= Kraamzorg =

Dutch and Belgian postnatal care service

Kraamzorg is a service in the Netherlands and Belgium where postnatal care is provided to a new mother and her baby in the initial eight to 10 days immediately after birth.

This support comes in the form of a qualified maternity nurse or health care professional, kraamverzorgster, who comes to the home in order to provide care and instruction for the newborn. Kraamzorg care is included in standard health insurance packages in the Netherlands; though, depending on specific policy, a small contribution for each hour of care is expected.

==Responsibilities==
The primary responsibility of the kraamverzorgster is to ensure that the mother's recovery is quick and efficient, and that the baby develops appropriately. Tasks usually adopted by the kraamverzorgster include, but are not limited to: flagging any issues that may arise between the new mother and midwife or doctor, ensuring the area in which the mother and the baby are in is clean and hygienic, ensuring that the mother is healing well after the birth, supporting the mother with feeding issues (whether this be breast or bottle feeding).
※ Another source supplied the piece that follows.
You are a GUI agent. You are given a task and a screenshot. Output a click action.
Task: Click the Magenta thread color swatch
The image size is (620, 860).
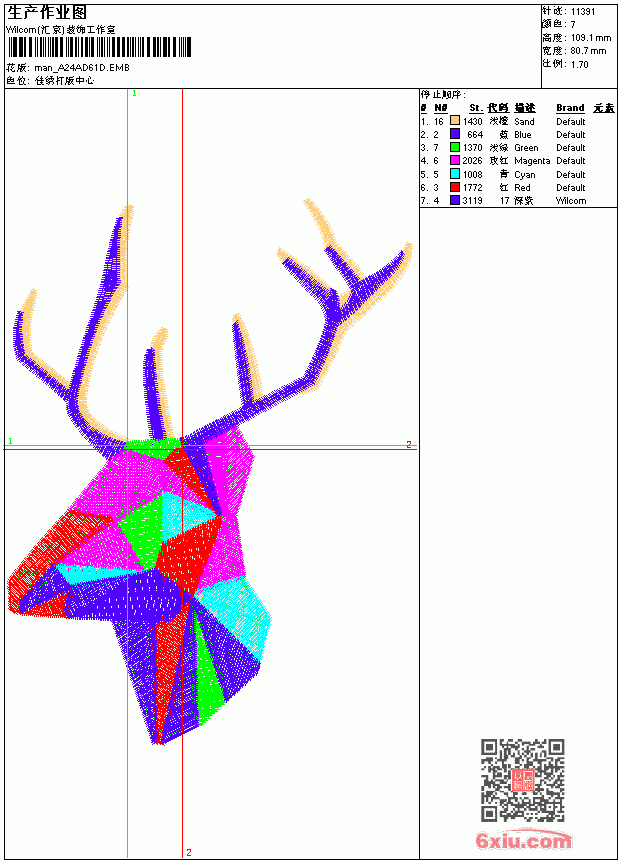tap(455, 160)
It typically lasts eight days after coming home from hospital, or twice that for special cases such as multiple births. Historically, professional monthly nurses served a similar function in the UK.

Interaction with the kraamzorg organisation of choice begins in the thirty-fourth week of pregnancy. At this point, a chosen representative will visit the home and discuss what type of support is available, depending on whether the mother is planning a home or hospital birth.
The hours of care each mother is entitled to vary, and can even change after birth. There are three levels of care: basic, minimal, and flexible, that translate into a specific number of daily hours of service depending on the mother and the family's personal situation. Factors that can affect which level of care a mother is entitled to include: number of children already in the family, an unstable home situation, problems with breastfeeding, and illness in the family.
The kraamzorg organisation provides a list of items that should be in the home in order to prepare for the arrival of the child, and the company issues a file where mothers can track the day-to-day progress of their babies, as well as their own recovery. Families and mothers are encouraged to ask as many questions as possible in preparation for their first meeting with a representative from the kraamzorg organisation.

A similar service, Kraamzorg UK, was launched in Manchester in 2013.